Consignes.
A) Résumez en deux phrases le texte sur le livre Natures urbaines.
B) D’après le texte sur le livre Natures urbaines, combien d’arbres le Bois de Charonne comprendra-t-il à terme ?
C) Prolongez le texte sur le livre Natures urbaines au-delà de sa dernière phrase.

Texte extrait.
----
C’est en piétonne de Paris que Catherine Véglio (auteure du roman Des vies sans refuge) a lu le livre de l’architecte Antoine Picon, Natures urbaines – Une histoire technique et sociale 1600-2030.

Ce fut un été olympique, propice à redécouvrir la capitale en piétonne de Paris. Dans la ville ouverte au monde, touristes, parisiens, policiers se pressaient au pied des cinq anneaux, pour se faire photographier. Sous le soleil exactement, sur une place de la Bastille paraît-il végétalisée mais tellement minérale. Paris ville verte ?

Pendant ce temps s’ouvrait au public une nouvelle forêt urbaine du côté de la Petite ceinture, dans le 20e arrondissement, le Bois de Charonne, qui comprendra à terme plus de 2 000 arbres et 6 000 plants forestiers. De ce nouvel espace naturel, Antoine Picon en parle, dans un livre passionnant et judicieusement illustré, Natures urbaines – Une histoire technique et sociale 1600-2030, édité à l’occasion de l’exposition qui se tenait sur ce thème au Pavillon de l’Arsenal – du 24 avril au 29 septembre 2024 (1).
----
Données enregistrées.
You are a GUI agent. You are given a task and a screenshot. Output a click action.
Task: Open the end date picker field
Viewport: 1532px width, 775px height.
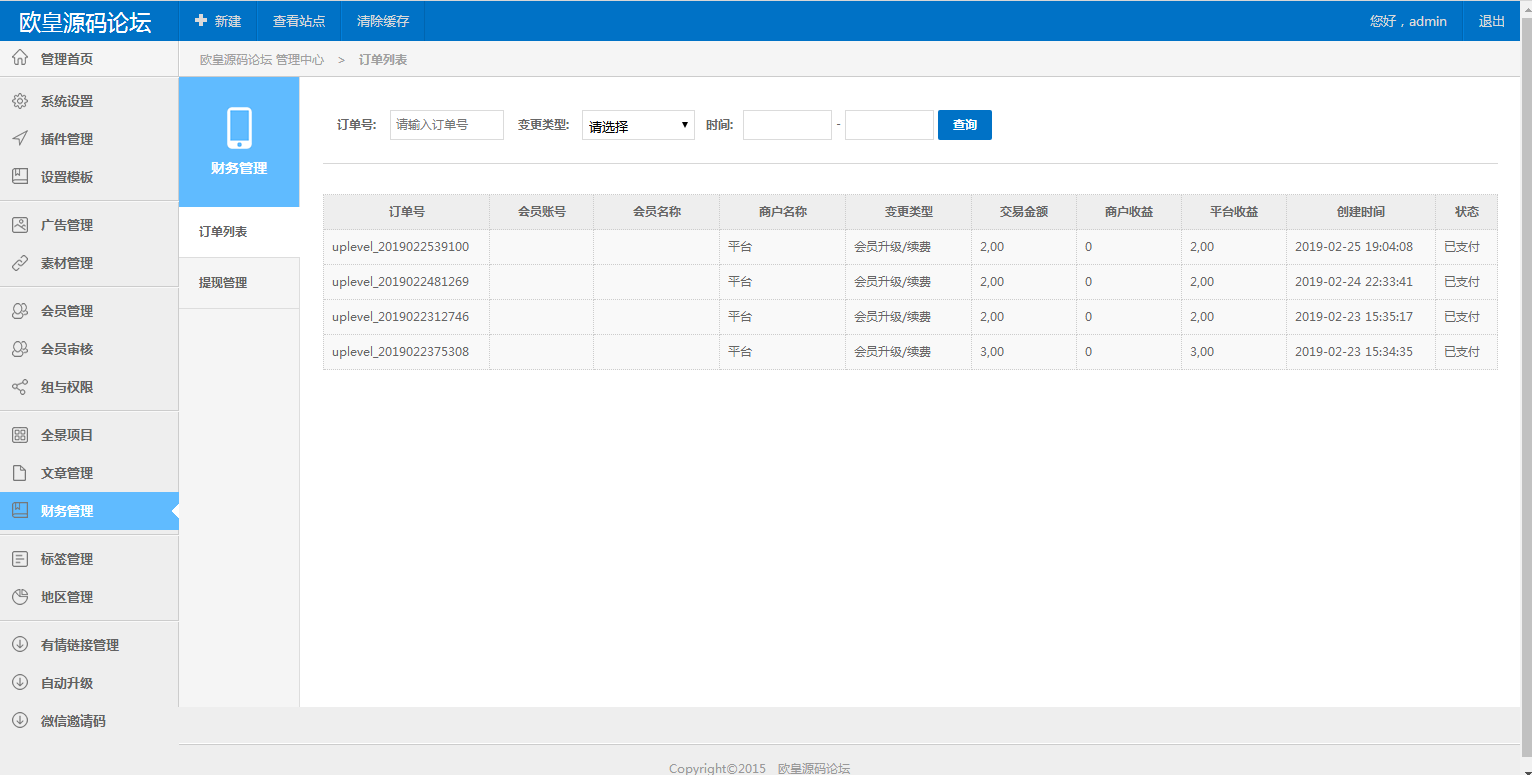click(888, 125)
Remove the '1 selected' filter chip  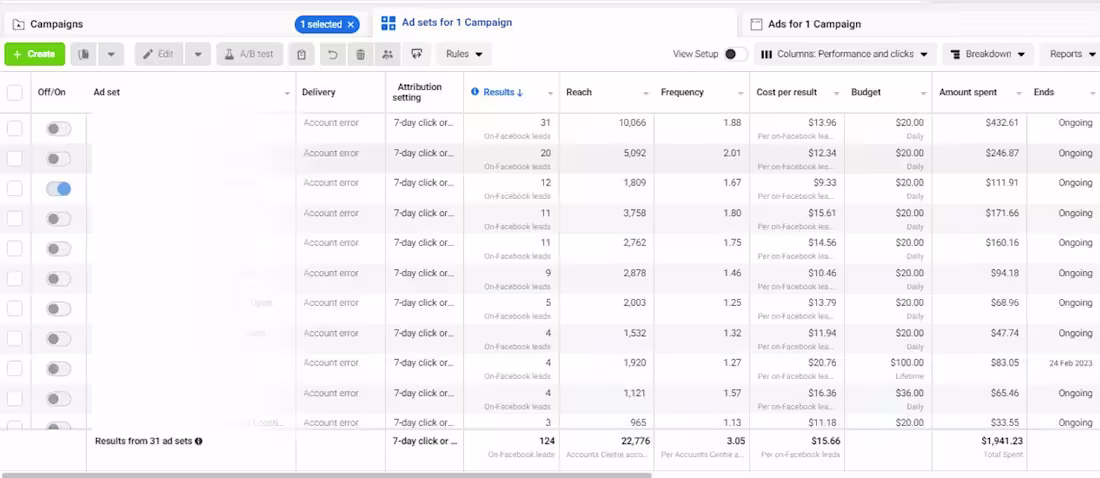point(351,25)
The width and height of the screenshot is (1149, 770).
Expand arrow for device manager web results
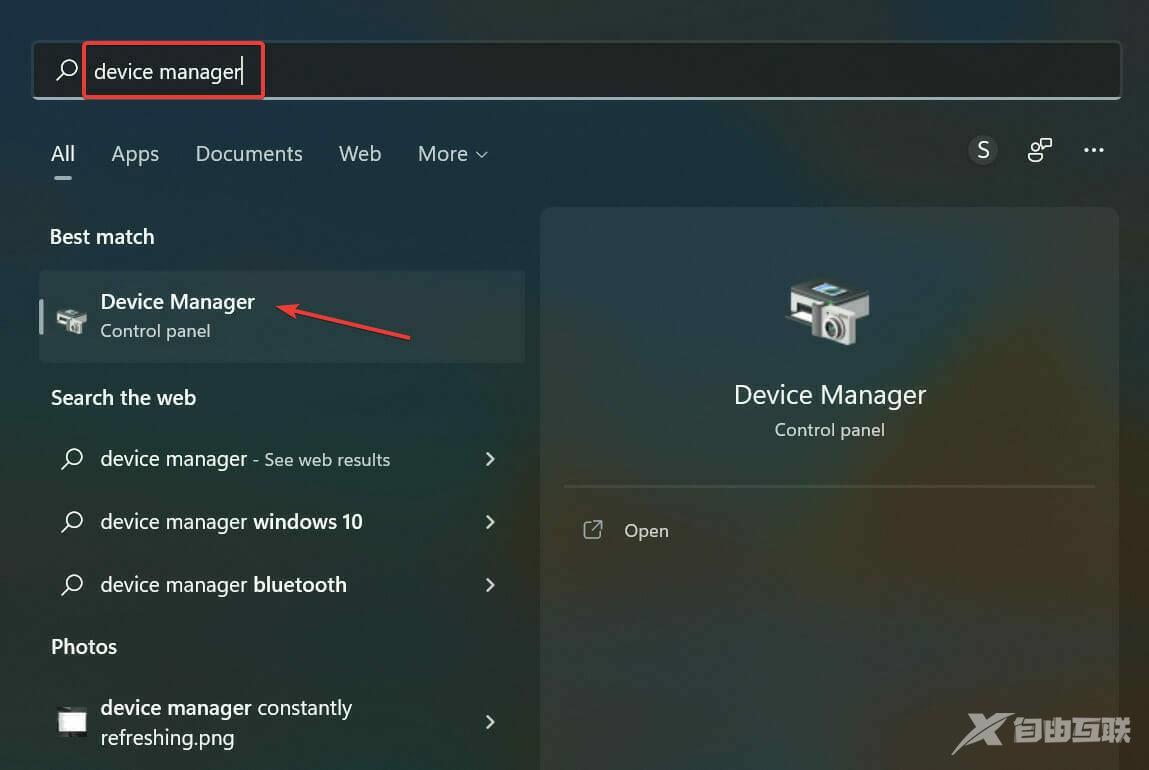tap(490, 459)
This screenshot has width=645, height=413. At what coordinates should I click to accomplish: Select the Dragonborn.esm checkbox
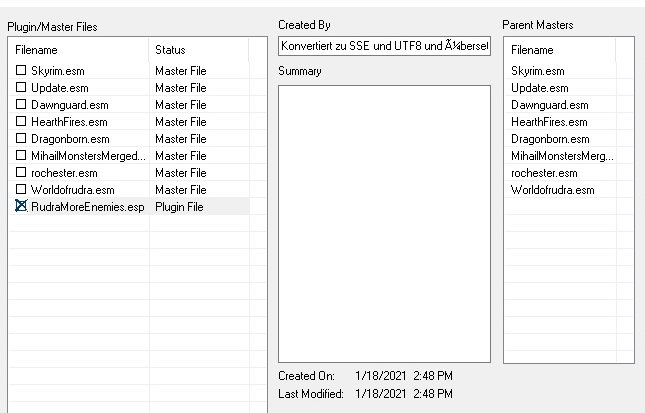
----
Corrigé des exercices.
A) Catherine Véglio a lu en piétonne de Paris le livre de l’architecte Antoine Picon, Natures urbaines – Une histoire technique et sociale 1600-2030, au cours d’un été olympique où la foule se pressait au pied des cinq anneaux. Ce livre, édité à l’occasion d’une exposition au Pavillon de l’Arsenal, évoque notamment le Bois de Charonne, une nouvelle forêt urbaine ouverte dans le 20e arrondissement.

B) Plus de 2 000 arbres.

C)
Un héritage historique

L’auteur réunit nombre de références pour nous entraîner avec bonheur dans une promenade savante révélant l’évolution des relations entre ville et nature au fil des siècles. Car pour comprendre les rapports contemporains entre l’urbain et la nature, il faut porter un regard historique, remonter une longue chronologie dans laquelle réalités et imaginaires sont inséparables.

Tous nos débats actuels sur la place et le rôle de la nature en ville face à la crise climatique renvoie « à des valeurs et à des pratiques sédimentées de longue date » souligne l’auteur. Celles-ci ont forgé des modèles urbains occidentaux largement diffusés à partir de la seconde moitié du XIXe siècle et dont l’héritage est toujours bien présent sur les cinq continents.

Antoine Picon invite ainsi le lecteur à explorer les natures urbaines à Séoul, Londres, New-York, Buenos Aires, Milan, Bangkok, Singapour ou encore Fukuoka au Japon. Mais l’arpenteur du bitume parisien, soucieux de prolonger ses déambulations estivales, trouvera dans ces pages matière à un beau voyage dans un paysage urbain qu’il croyait connaître.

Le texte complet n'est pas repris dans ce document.